Sure, almost everybody must want bigger billboards nearer home because only two county commissioners voted no when outgoing Chairman Jose “Pepe” Diaz in his last day of many years on the dais pushed through billboard legislation last month.

Certainly, nobody from the public spoke against it. Maybe that was because the vote had been scheduled after a Dec. 22 public hearing but was quietly pushed up to Nov. 15, as the commission suspended its own rules that required committee review and a hearing first and waived the requirement that municipalities get a four-week to six-week notice before the action.

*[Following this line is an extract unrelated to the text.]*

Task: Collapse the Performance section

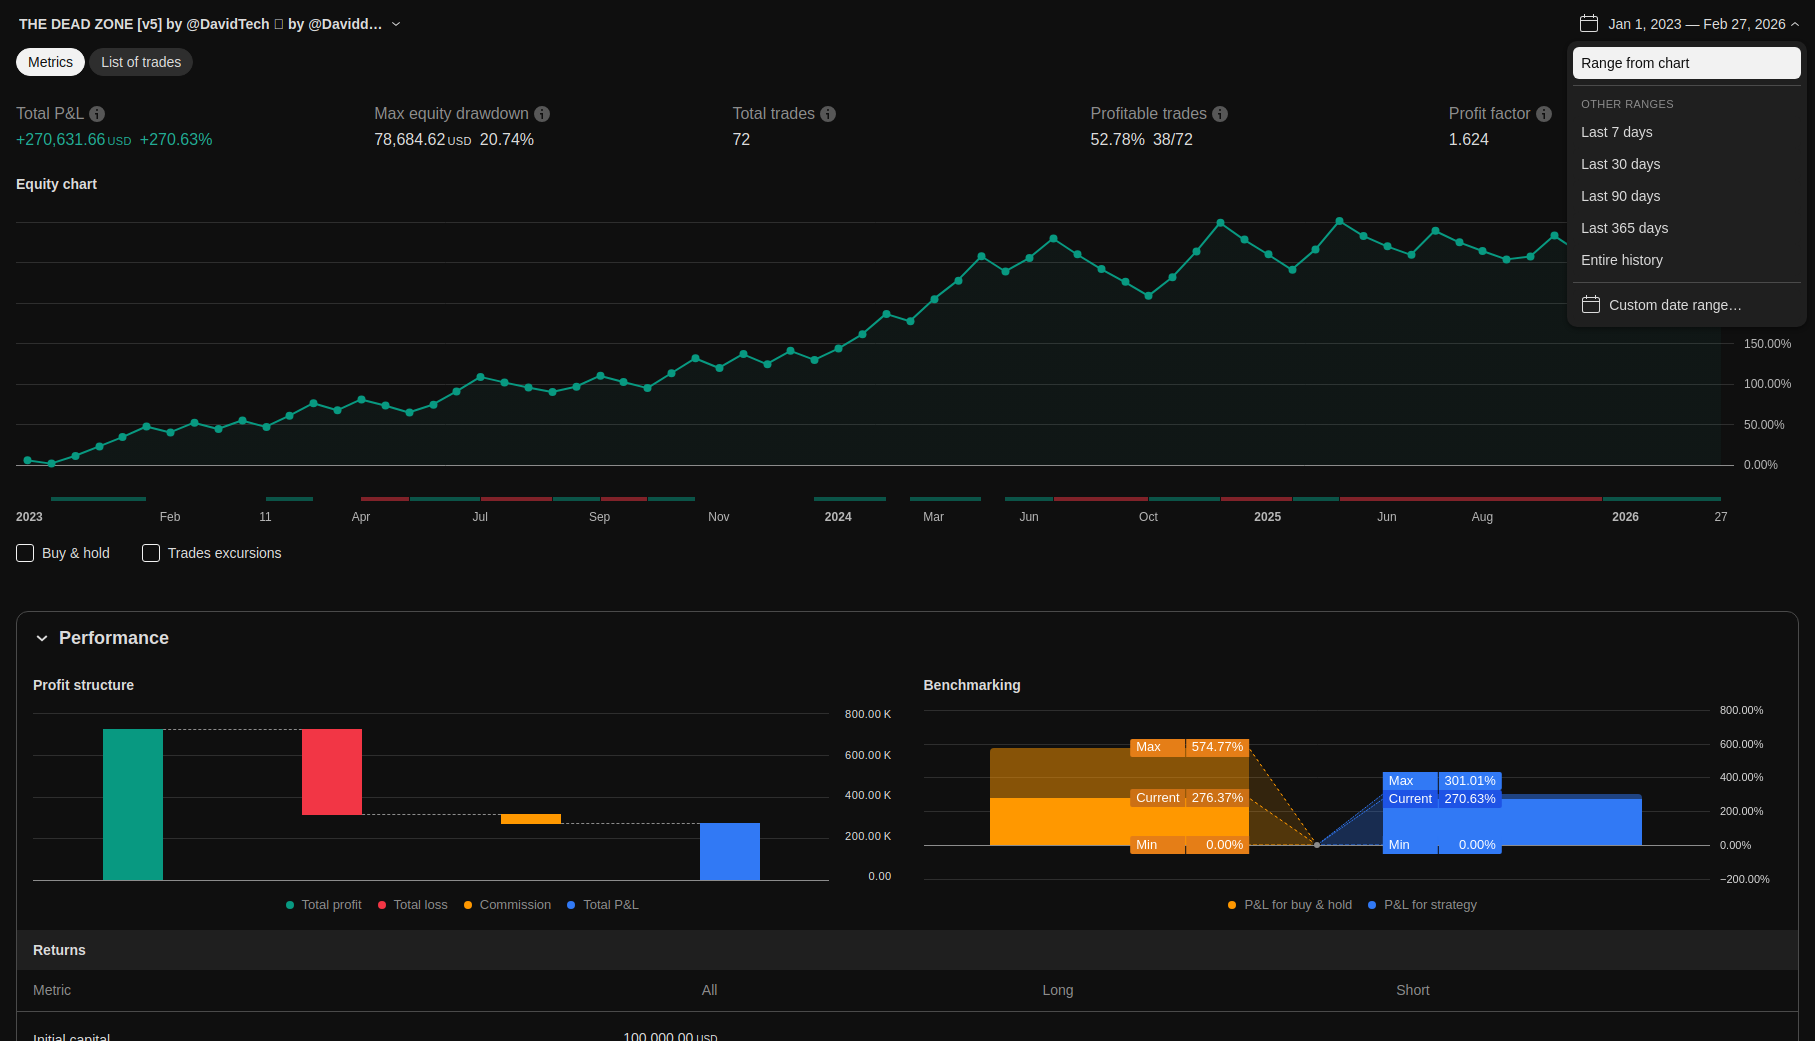Action: pyautogui.click(x=42, y=638)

Mr. Diaz was right, of course: if people got proper notice they’d have screamed about raising the legal limit for billboards along highways 20 feet higher and allowing the billboards 200 feet nearer estates and single-family homes. Just make sure they aren’t there to object and ram it through.

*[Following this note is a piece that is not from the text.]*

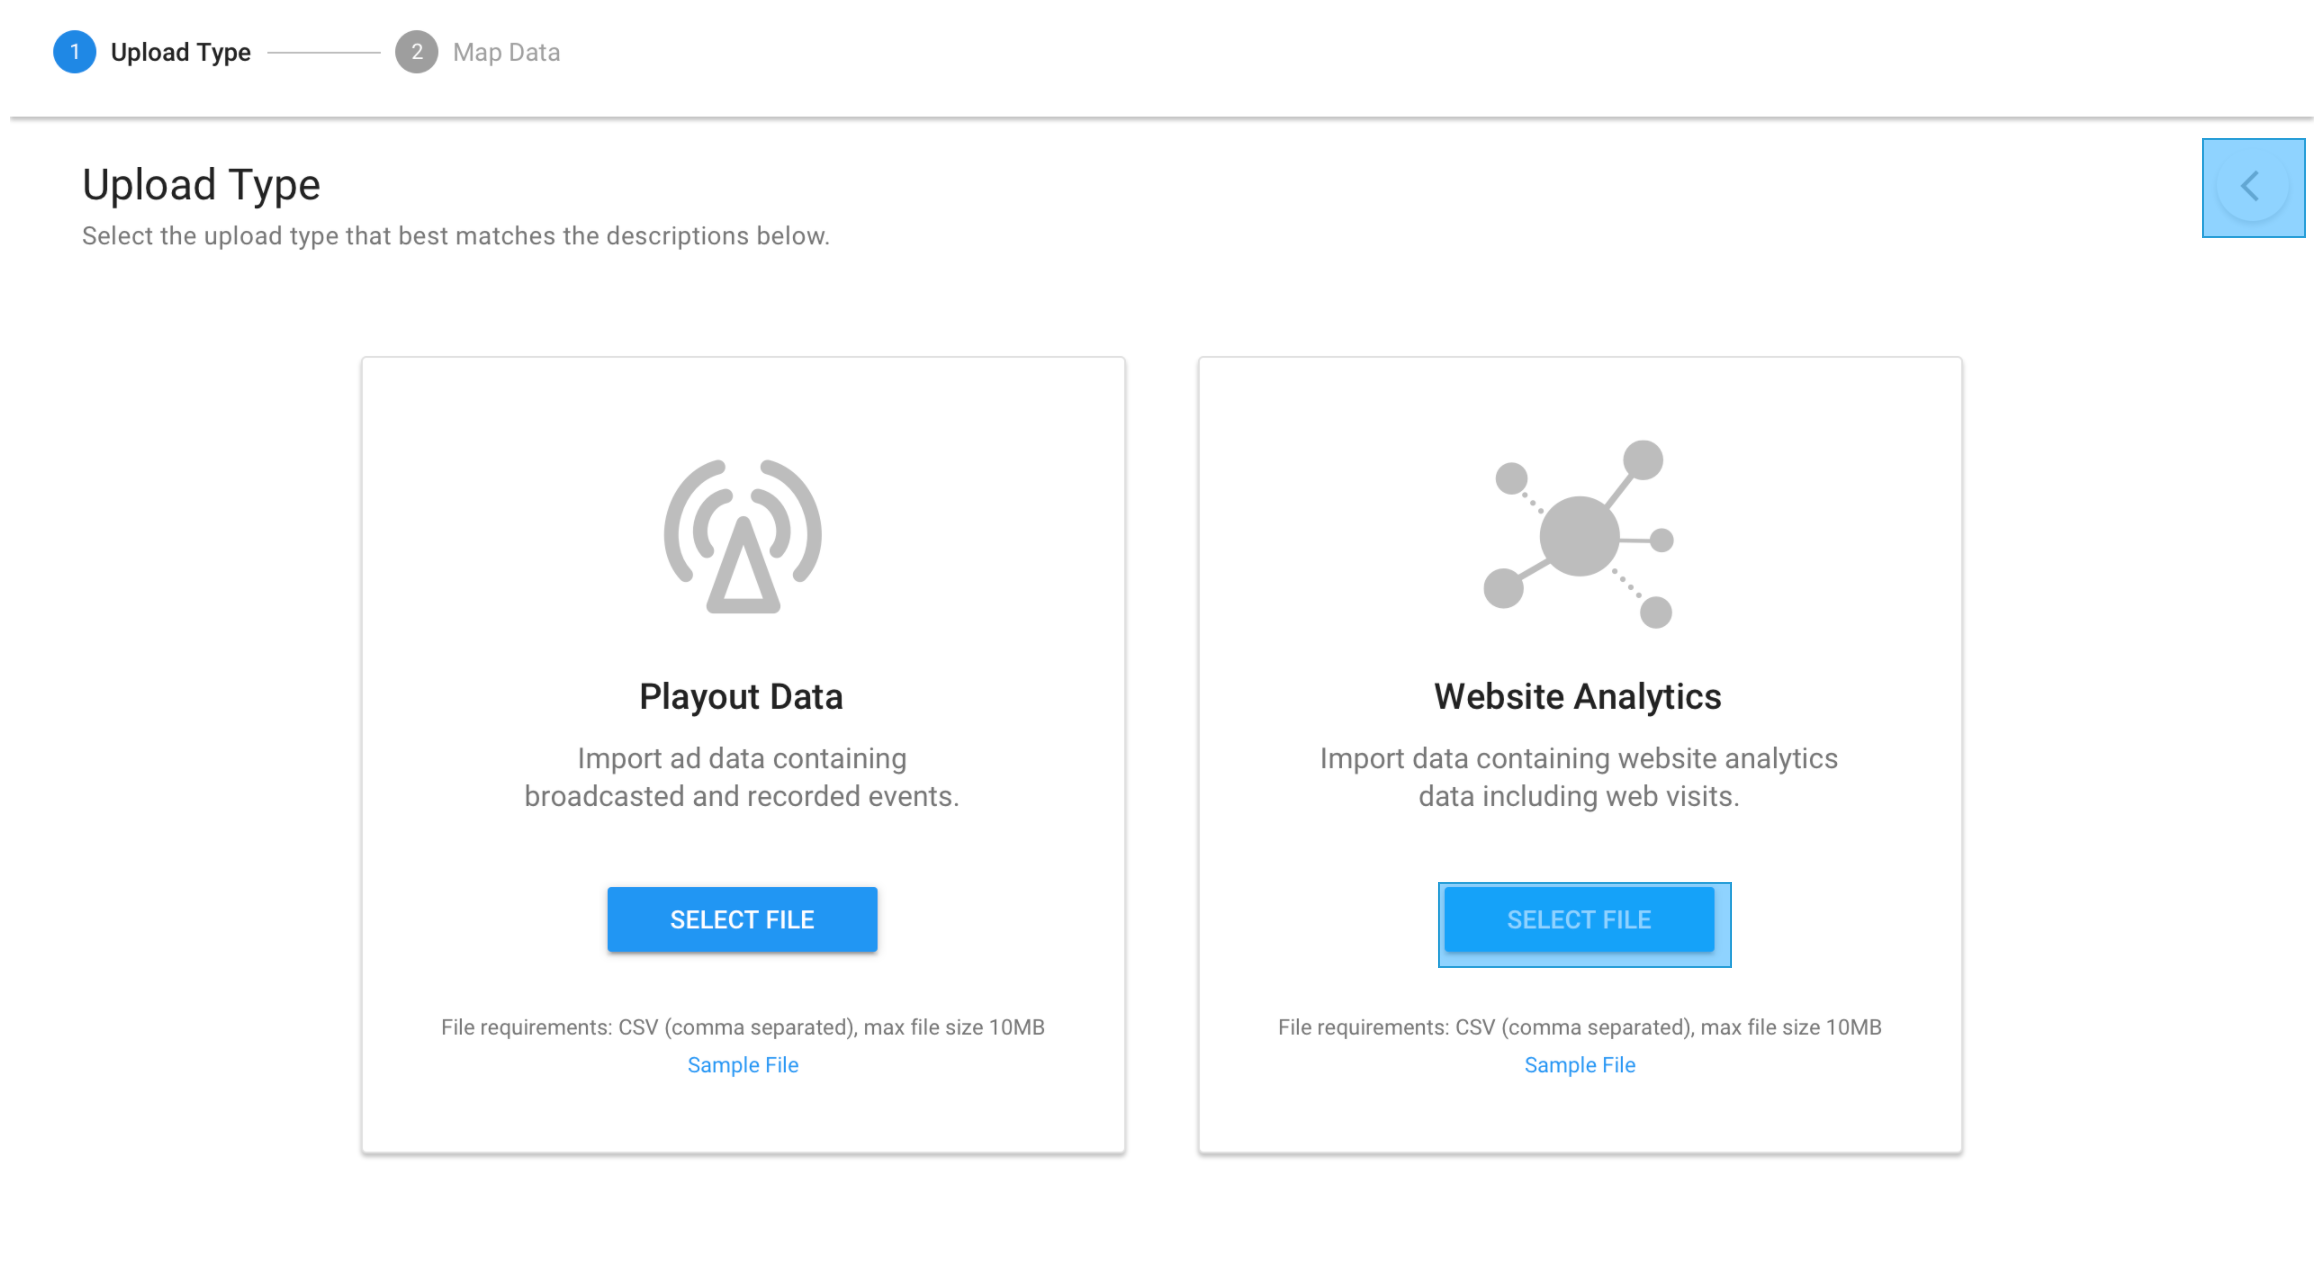Screen dimensions: 2324x1270
Task: Open the Sample File link for Website Analytics
Action: coord(1579,1065)

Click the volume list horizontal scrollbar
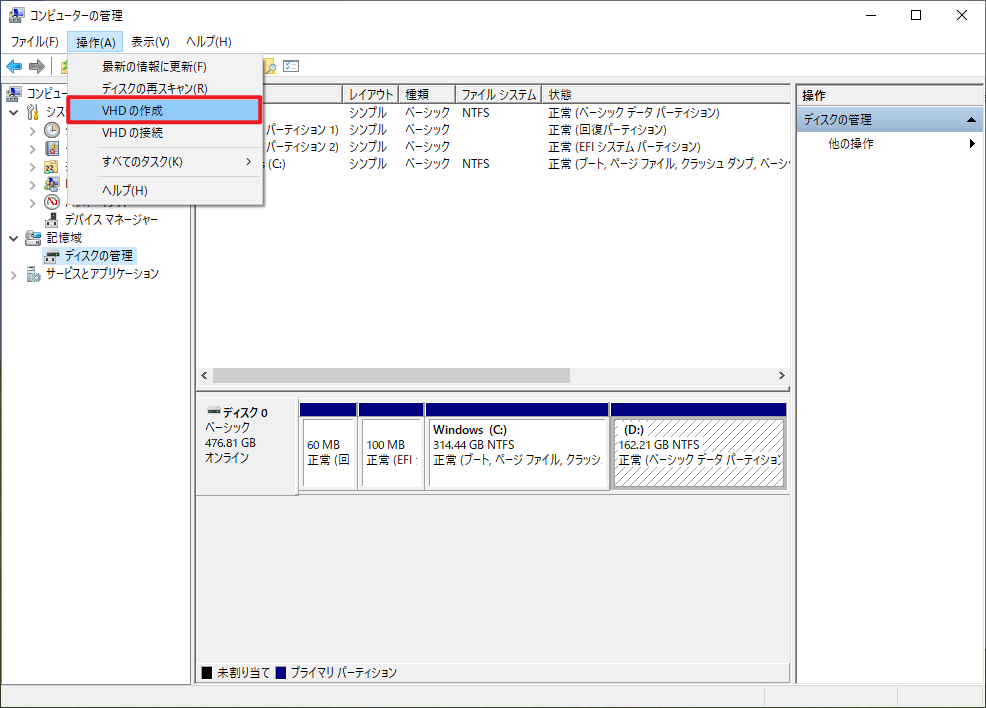click(x=390, y=376)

In the City of Miami, two commissioners simultaneously dreamed up their own legislation “independently.” It’s catching, and again purely coincidence based on the evident public need to blot out the sunshine with the bright lights of digital billboards.

First out of the box was former mayor Joe Carollo, who has been watching out for the public for decades and knew that we were missing digital billboards in our bayfront parks. These billboards would give mom and dad the chance to tell the kids to put away their ever-present cellphones and get out to our great open-air parks without missing a digital minute.

He must have been right because he faced only one no vote, from Manolo Reyes, who doesn’t know digital beauty when he sees it because he asked how these billboards “would impact the environment and city residents.” What could he possibly be thinking? Or maybe he just hasn’t been talking with the right lobbyists. Former Miami commissioner Marc Sarnoff, for example, once said he wanted to make Miami more like Times Square. Looks like he’ll get his wish.

While Mr. Carollo’s plan would get billboard art into three parks, he apparently didn’t go far enough. Competing legislation by Alex Diaz de la Portilla calls Mr. Carollo a piker and says he’ll up the ante, allowing billboards three times the total area of the biggest highway billboards and up to 10 stories tall on all government lands in the heart of Miami. Now there’s a sport.

Again, only Mr. Reyes vote no in the first round. “This opens every single city property for one of those signs,” he complained. Yes, and every other government property too. And more than one sign, because there are no limits.’
Well, there actually are limits: at 10 stories, the sky is the limit.

In the county, Mr. Diaz suspended the rules to pass a billboard bonanza without having to face annoying public comments. In the city, Mr. Diaz de la Portilla got the rules changed so the commission-appointed Planning, Zoning and Appeals Board can’t slow the billboard steamroller with annoying questions. Just another coincidence, no collusion.

Final city votes are upcoming in what will be billed as a revenue-generating tool for billboard fees. When times are bad that claim is a good cover for bad legislation. But the city is awash in tax revenues and expanding staff.
No, the real sales pitch for towering billboards changing digital messages every eight seconds just has to be their natural beauty. Just like putting lipstick on a pig.